-- START Stored records --

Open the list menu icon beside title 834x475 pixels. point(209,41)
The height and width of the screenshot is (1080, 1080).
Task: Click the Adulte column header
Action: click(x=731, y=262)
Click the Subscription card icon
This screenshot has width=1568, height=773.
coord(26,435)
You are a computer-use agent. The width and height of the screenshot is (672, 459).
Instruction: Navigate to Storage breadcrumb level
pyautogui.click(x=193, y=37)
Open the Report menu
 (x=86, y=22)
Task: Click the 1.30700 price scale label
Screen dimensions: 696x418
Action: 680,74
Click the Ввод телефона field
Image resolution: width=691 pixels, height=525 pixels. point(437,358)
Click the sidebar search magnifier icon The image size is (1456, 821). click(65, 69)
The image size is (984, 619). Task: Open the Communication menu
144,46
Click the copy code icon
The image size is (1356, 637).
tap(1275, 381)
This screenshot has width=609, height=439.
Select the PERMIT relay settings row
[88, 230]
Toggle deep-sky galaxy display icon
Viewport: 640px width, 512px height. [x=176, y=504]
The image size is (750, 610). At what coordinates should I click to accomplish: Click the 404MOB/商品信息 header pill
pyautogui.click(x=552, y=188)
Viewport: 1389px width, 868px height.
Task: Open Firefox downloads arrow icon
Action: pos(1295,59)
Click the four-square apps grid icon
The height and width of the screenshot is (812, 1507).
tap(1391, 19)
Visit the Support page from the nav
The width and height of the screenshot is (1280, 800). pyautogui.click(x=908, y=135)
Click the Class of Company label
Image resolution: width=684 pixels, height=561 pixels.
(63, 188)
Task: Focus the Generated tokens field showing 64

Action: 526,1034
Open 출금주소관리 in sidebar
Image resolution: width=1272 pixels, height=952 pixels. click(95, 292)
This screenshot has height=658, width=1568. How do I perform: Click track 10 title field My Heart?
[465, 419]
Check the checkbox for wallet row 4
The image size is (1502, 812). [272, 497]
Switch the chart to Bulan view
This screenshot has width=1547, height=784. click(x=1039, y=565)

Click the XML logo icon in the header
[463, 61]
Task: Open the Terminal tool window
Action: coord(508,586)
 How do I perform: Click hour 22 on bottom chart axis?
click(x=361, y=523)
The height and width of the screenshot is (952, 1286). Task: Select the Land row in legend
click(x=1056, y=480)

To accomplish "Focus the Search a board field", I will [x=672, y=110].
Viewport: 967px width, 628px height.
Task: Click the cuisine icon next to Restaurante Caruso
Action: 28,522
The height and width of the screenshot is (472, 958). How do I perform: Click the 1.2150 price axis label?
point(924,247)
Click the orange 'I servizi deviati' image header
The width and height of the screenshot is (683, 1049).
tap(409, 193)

-- END Stored records --

• **Exercise instructions**
Return the records word for word, from the first line through the line that contains "The width and height of the screenshot is (1280, 800).", including that line.

• **Solution**
Open the list menu icon beside title 834x475 pixels. point(209,41)
The height and width of the screenshot is (1080, 1080).
Task: Click the Adulte column header
Action: click(x=731, y=262)
Click the Subscription card icon
This screenshot has width=1568, height=773.
coord(26,435)
You are a computer-use agent. The width and height of the screenshot is (672, 459).
Instruction: Navigate to Storage breadcrumb level
pyautogui.click(x=193, y=37)
Open the Report menu
 (x=86, y=22)
Task: Click the 1.30700 price scale label
Screen dimensions: 696x418
Action: 680,74
Click the Ввод телефона field
Image resolution: width=691 pixels, height=525 pixels. point(437,358)
Click the sidebar search magnifier icon The image size is (1456, 821). click(65, 69)
The image size is (984, 619). Task: Open the Communication menu
144,46
Click the copy code icon
The image size is (1356, 637).
tap(1275, 381)
This screenshot has width=609, height=439.
Select the PERMIT relay settings row
[88, 230]
Toggle deep-sky galaxy display icon
Viewport: 640px width, 512px height. [x=176, y=504]
The image size is (750, 610). At what coordinates should I click to accomplish: Click the 404MOB/商品信息 header pill
pyautogui.click(x=552, y=188)
Viewport: 1389px width, 868px height.
Task: Open Firefox downloads arrow icon
Action: pos(1295,59)
Click the four-square apps grid icon
The height and width of the screenshot is (812, 1507).
tap(1391, 19)
Visit the Support page from the nav
The width and height of the screenshot is (1280, 800). pyautogui.click(x=908, y=135)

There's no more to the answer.